** Opening RECORDS TO PROCESS block **

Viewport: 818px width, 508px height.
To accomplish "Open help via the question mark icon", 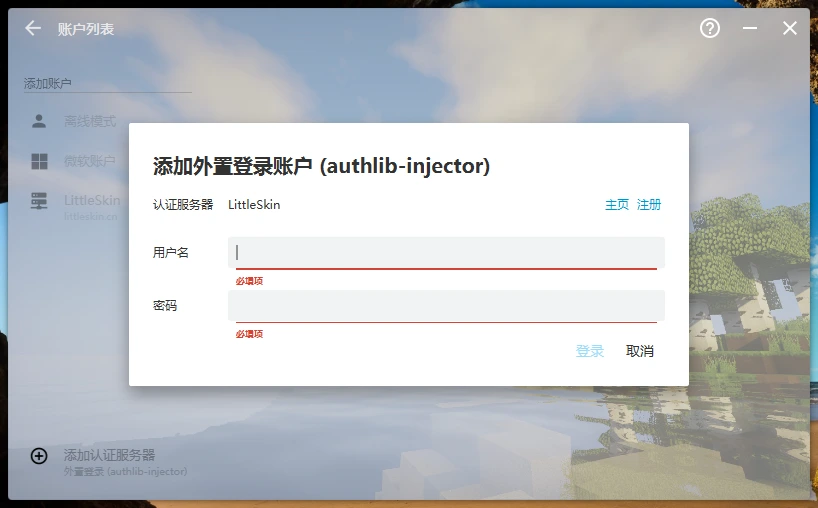I will click(x=710, y=29).
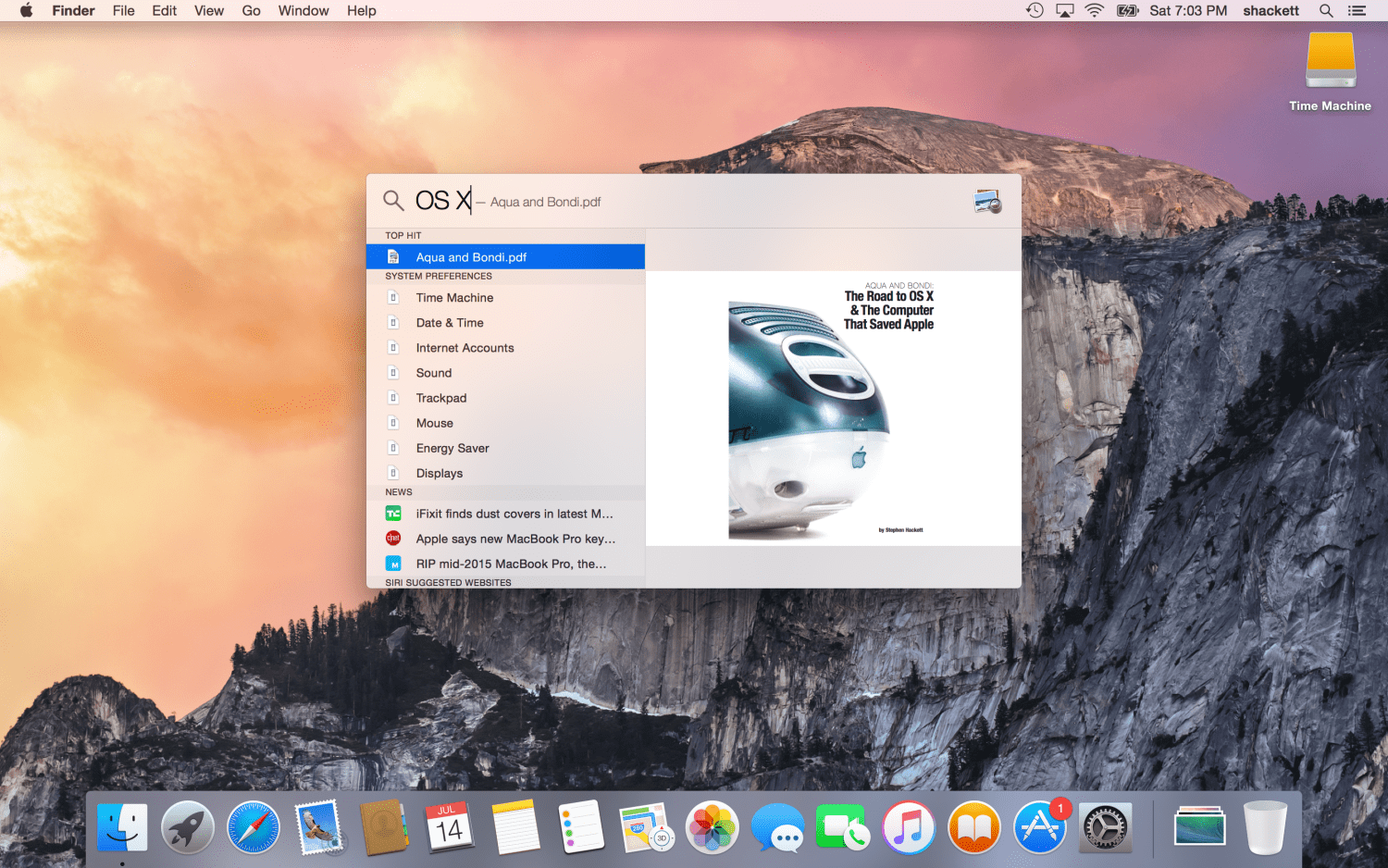Viewport: 1388px width, 868px height.
Task: Open the Photos app in Dock
Action: 712,826
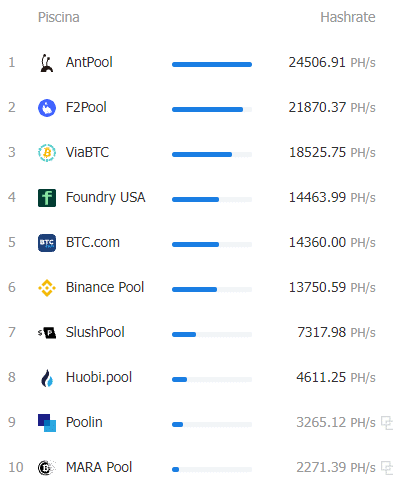The image size is (393, 491).
Task: Click the Huobi.pool flame logo
Action: [47, 378]
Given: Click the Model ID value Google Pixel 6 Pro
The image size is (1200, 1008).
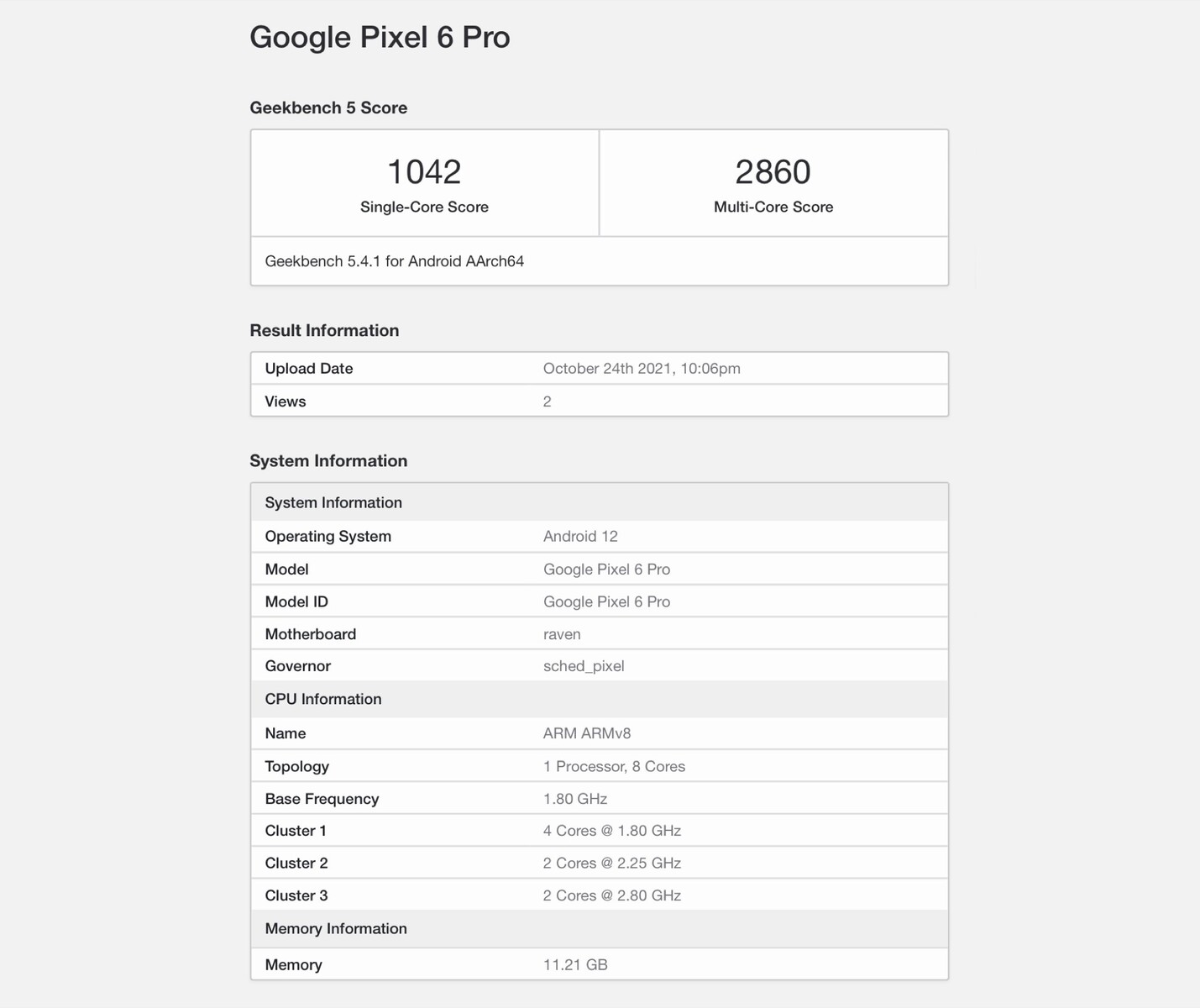Looking at the screenshot, I should (x=606, y=602).
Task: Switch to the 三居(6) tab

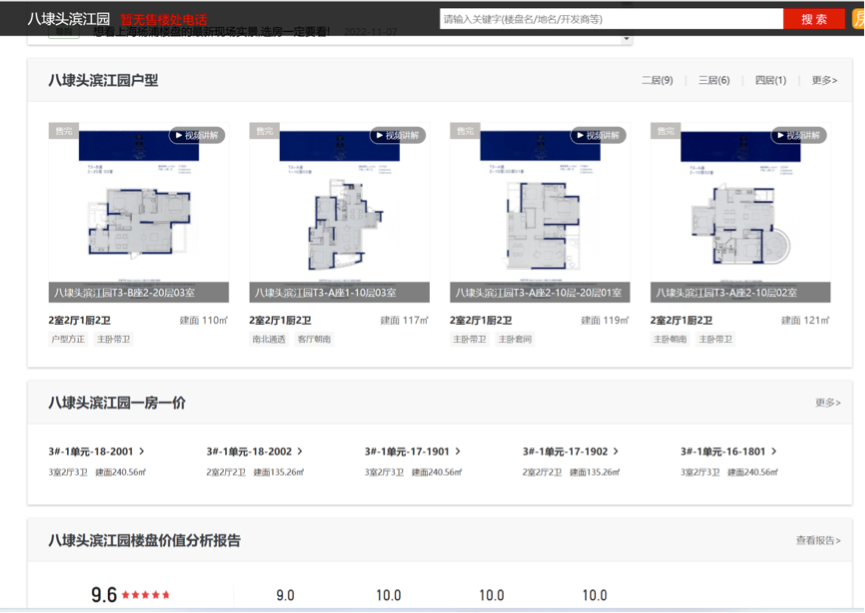Action: pyautogui.click(x=714, y=80)
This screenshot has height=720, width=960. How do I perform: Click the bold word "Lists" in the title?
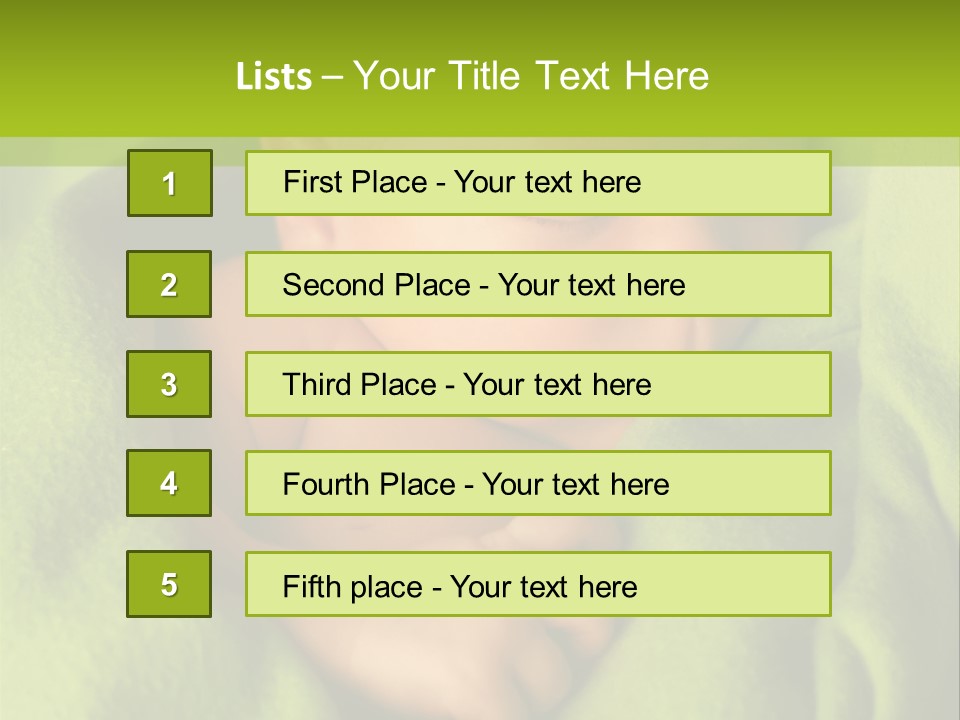[x=273, y=77]
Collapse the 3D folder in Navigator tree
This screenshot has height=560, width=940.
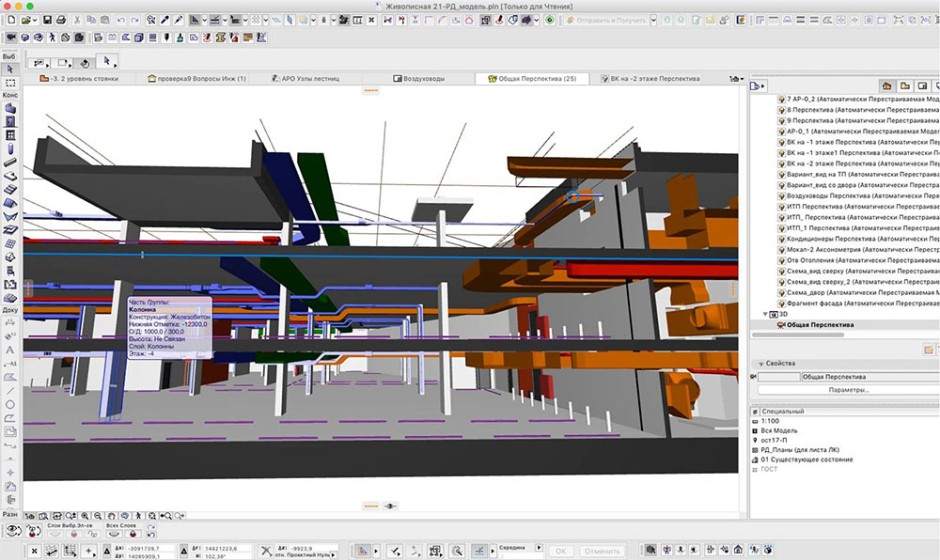765,314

** Closing RECORDS TO PROCESS block **

• [EXERCISE DIRECTIONS]: Extract precisely the lines beginning at the line containing "Given: Click the" and ending at the last line of the entries above, exactly as written and with no pictures.

• [TASK ANSWER]:
Given: Click the Model ID value Google Pixel 6 Pro
The image size is (1200, 1008).
Looking at the screenshot, I should (x=606, y=602).
Task: Switch to the 三居(6) tab

Action: pyautogui.click(x=714, y=80)
This screenshot has height=720, width=960. How do I perform: Click the bold word "Lists" in the title?
[x=273, y=77]
Collapse the 3D folder in Navigator tree
This screenshot has height=560, width=940.
765,314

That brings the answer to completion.